(Beginning of DATA LISTING)

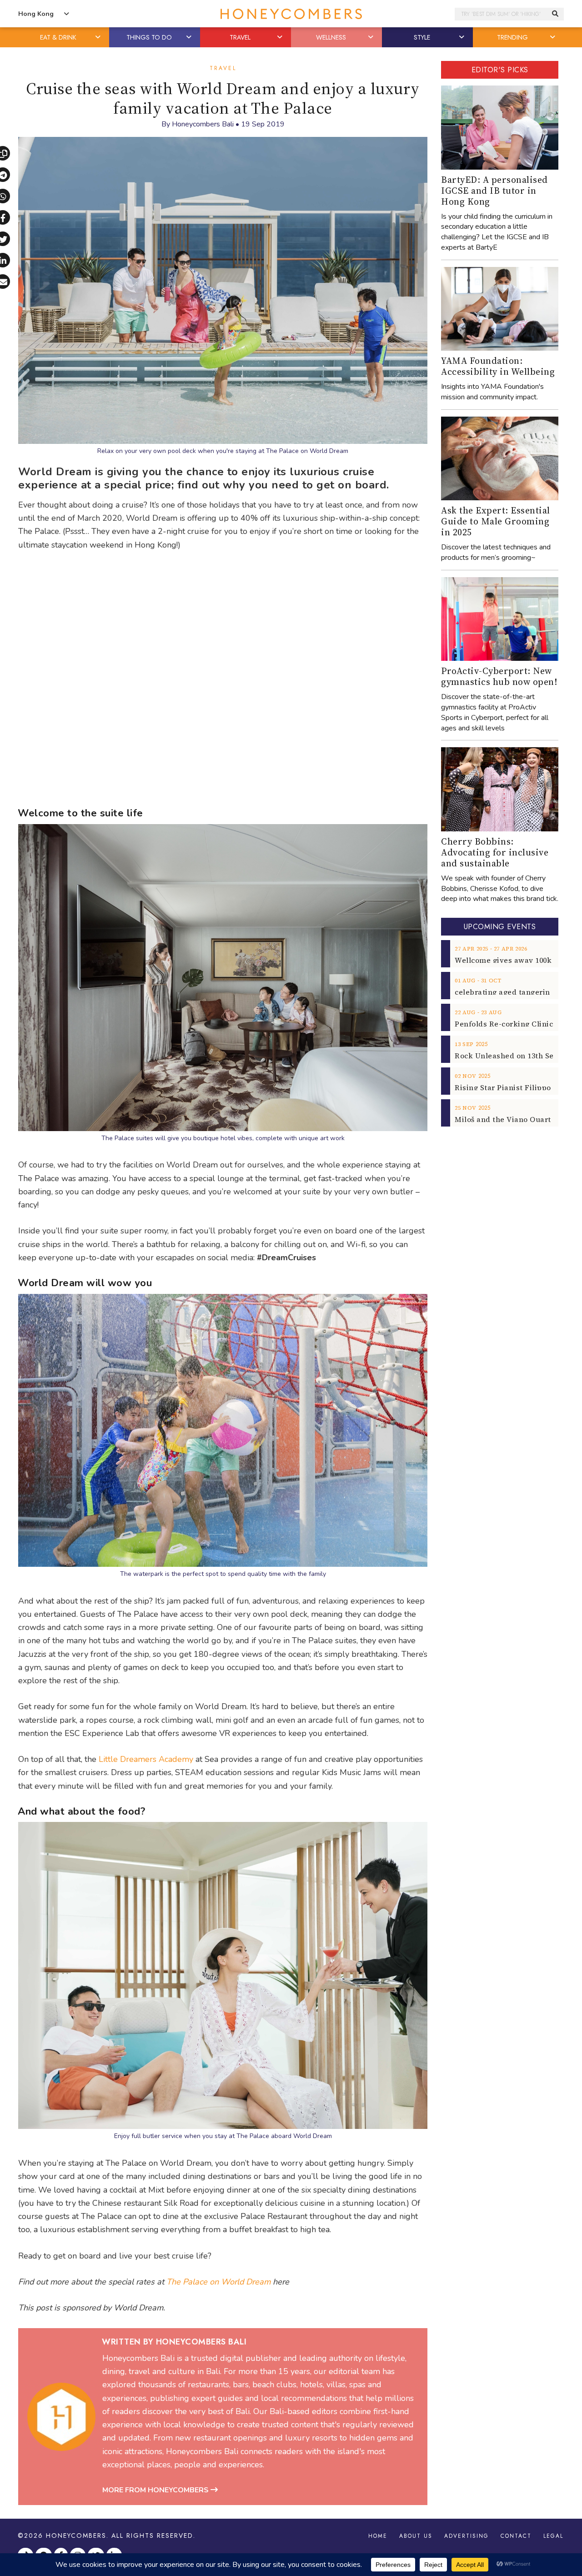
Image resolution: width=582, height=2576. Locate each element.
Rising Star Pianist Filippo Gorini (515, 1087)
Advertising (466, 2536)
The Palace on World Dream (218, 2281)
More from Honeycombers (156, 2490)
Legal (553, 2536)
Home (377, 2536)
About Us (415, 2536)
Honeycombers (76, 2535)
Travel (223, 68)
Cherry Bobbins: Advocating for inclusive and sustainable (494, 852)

(End of DATA LISTING)
(Beginning of DATA LISTING)

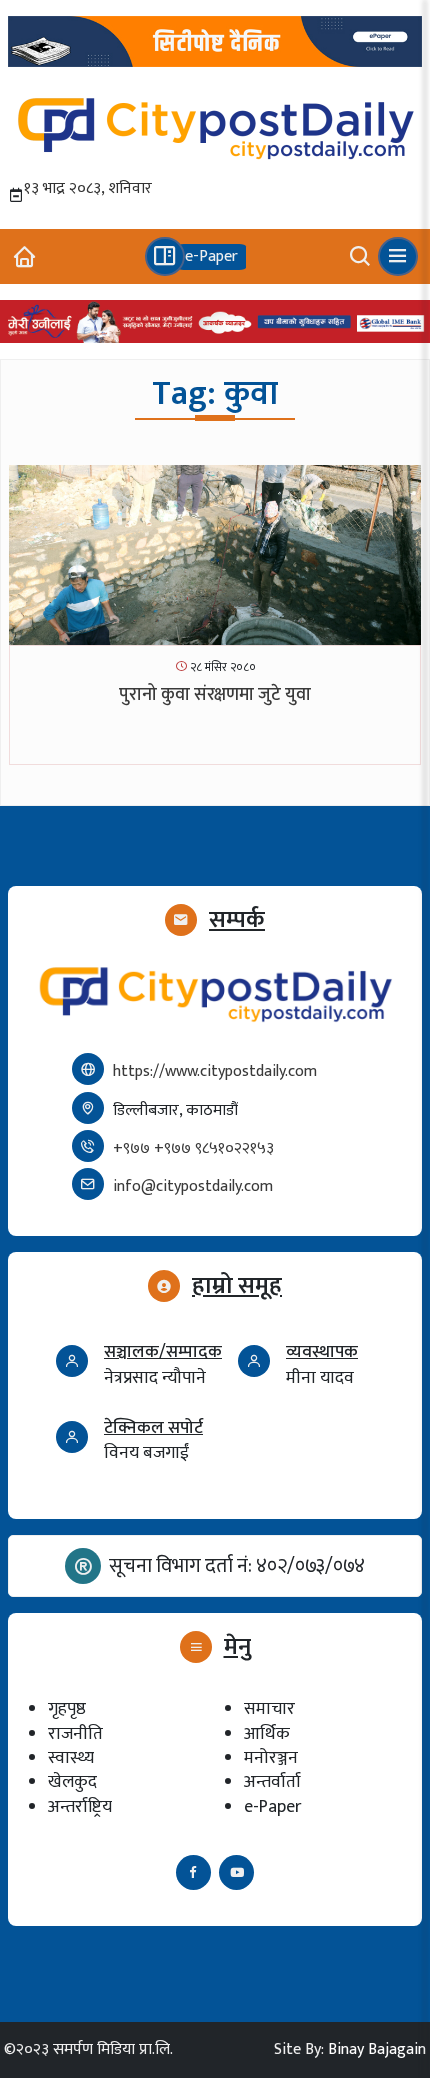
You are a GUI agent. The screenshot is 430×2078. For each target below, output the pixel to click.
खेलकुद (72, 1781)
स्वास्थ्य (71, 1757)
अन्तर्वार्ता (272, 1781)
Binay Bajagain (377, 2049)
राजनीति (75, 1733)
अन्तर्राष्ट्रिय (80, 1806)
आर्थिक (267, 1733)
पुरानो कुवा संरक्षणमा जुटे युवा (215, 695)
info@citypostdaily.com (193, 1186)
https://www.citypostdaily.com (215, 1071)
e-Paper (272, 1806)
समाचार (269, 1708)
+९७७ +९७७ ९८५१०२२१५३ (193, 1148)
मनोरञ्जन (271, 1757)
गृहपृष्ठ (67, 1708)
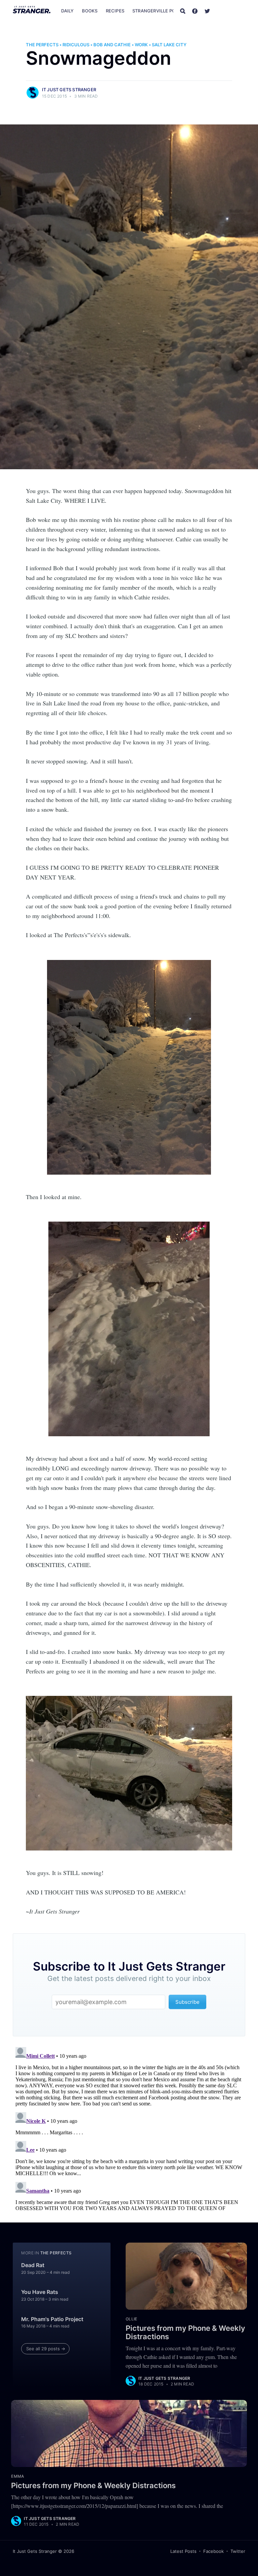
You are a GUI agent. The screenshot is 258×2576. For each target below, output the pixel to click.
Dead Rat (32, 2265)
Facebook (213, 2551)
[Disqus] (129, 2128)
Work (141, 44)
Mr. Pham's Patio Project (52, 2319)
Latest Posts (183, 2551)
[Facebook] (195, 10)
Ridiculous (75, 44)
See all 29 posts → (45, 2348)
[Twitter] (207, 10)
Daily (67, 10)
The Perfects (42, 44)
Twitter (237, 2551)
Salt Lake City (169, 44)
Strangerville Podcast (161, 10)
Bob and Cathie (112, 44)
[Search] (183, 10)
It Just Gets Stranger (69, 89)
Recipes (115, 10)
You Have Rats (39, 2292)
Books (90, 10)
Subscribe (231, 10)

(End of DATA LISTING)

■ WORK ORDER:
Your answer should be one number: how many lines in the preceding listing hold "each".

■ ANSWER TO THIS TASK:
3